Text -
******************************
The guest is identical on both — erofs on /dev/vdb + writable upper. Only the host-side attachment differs.

VZ (macOS, Apple Virtualization.framework)

  • macOS 14+ exposes VZNetworkBlockDeviceStorageDeviceAttachment — VZ can attach an NBD device directly.
  • Run a host NBD server that implements the lazy fetch (C-lite: range-GET + sparse cache; C-full: nydusd + fscache exported as a block device), and attach it to the VM as the rootfs disk.
  • Cleanest of the two: the laziness lives entirely in a userspace NBD server; VZ needs no special guest support.
  • Floor: requires macOS 14+. Older macOS would fall back to D (whole pull) — acceptable since C is opt-in.

Firecracker (Linux, KVM)

  • Firecracker drives are file-backed; there is no NBD attach and no virtio-fs.
  • Back the drive with a userspace block layer:
  • ublk (io_uring userspace block driver, Linux 6.0+) — present a /dev/ublkbN device whose reads are served by a userspace fetcher, and hand that to Firecracker; or
  • a FUSE-backed file that demand-fetches ranges, used as the drive file.
******************************
The request -
From the text above on attaching the guest's root disk under VZ and Firecracker, reproduce everything from "The guest is" down to "special guest support.".

Dataset content -
******************************
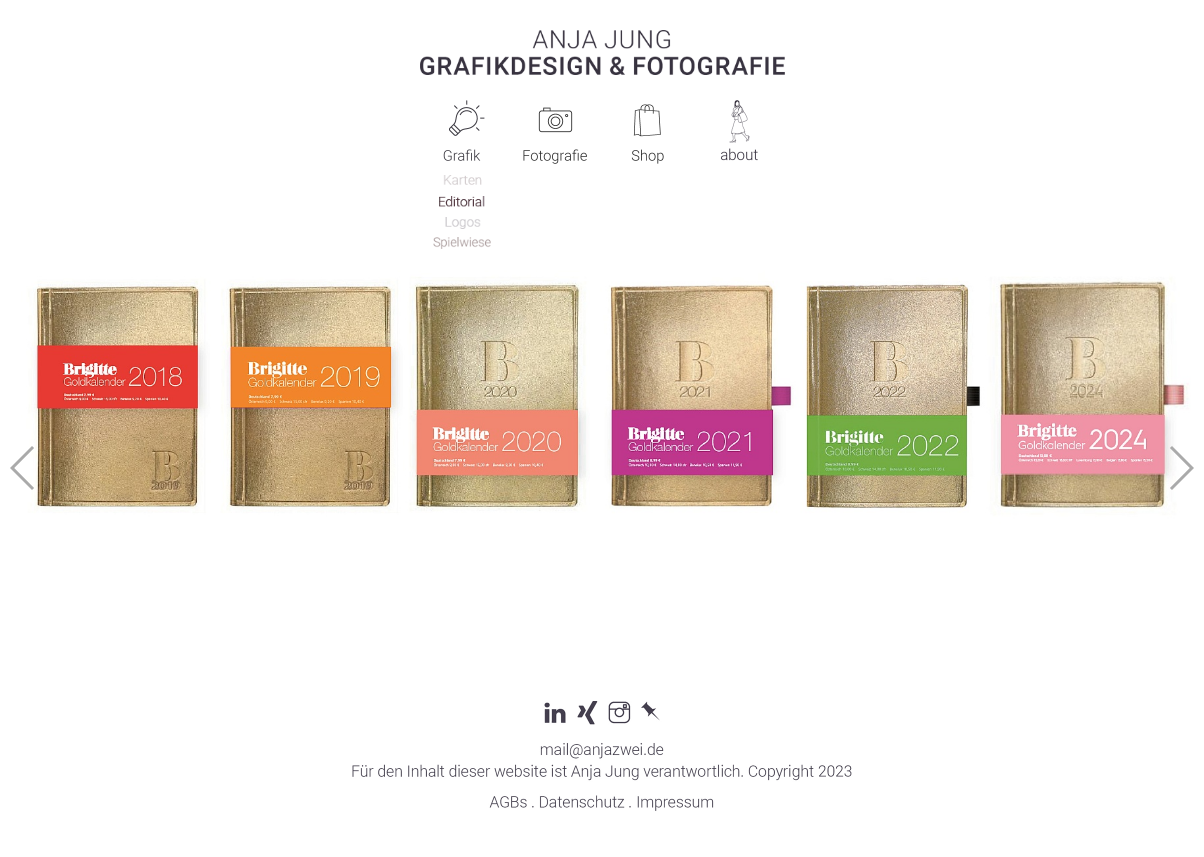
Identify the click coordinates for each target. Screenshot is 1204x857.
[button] (1180, 468)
******************************
Task response -
The guest is identical on both — erofs on /dev/vdb + writable upper. Only the host-side attachment differs.

VZ (macOS, Apple Virtualization.framework)

  • macOS 14+ exposes VZNetworkBlockDeviceStorageDeviceAttachment — VZ can attach an NBD device directly.
  • Run a host NBD server that implements the lazy fetch (C-lite: range-GET + sparse cache; C-full: nydusd + fscache exported as a block device), and attach it to the VM as the rootfs disk.
  • Cleanest of the two: the laziness lives entirely in a userspace NBD server; VZ needs no special guest support.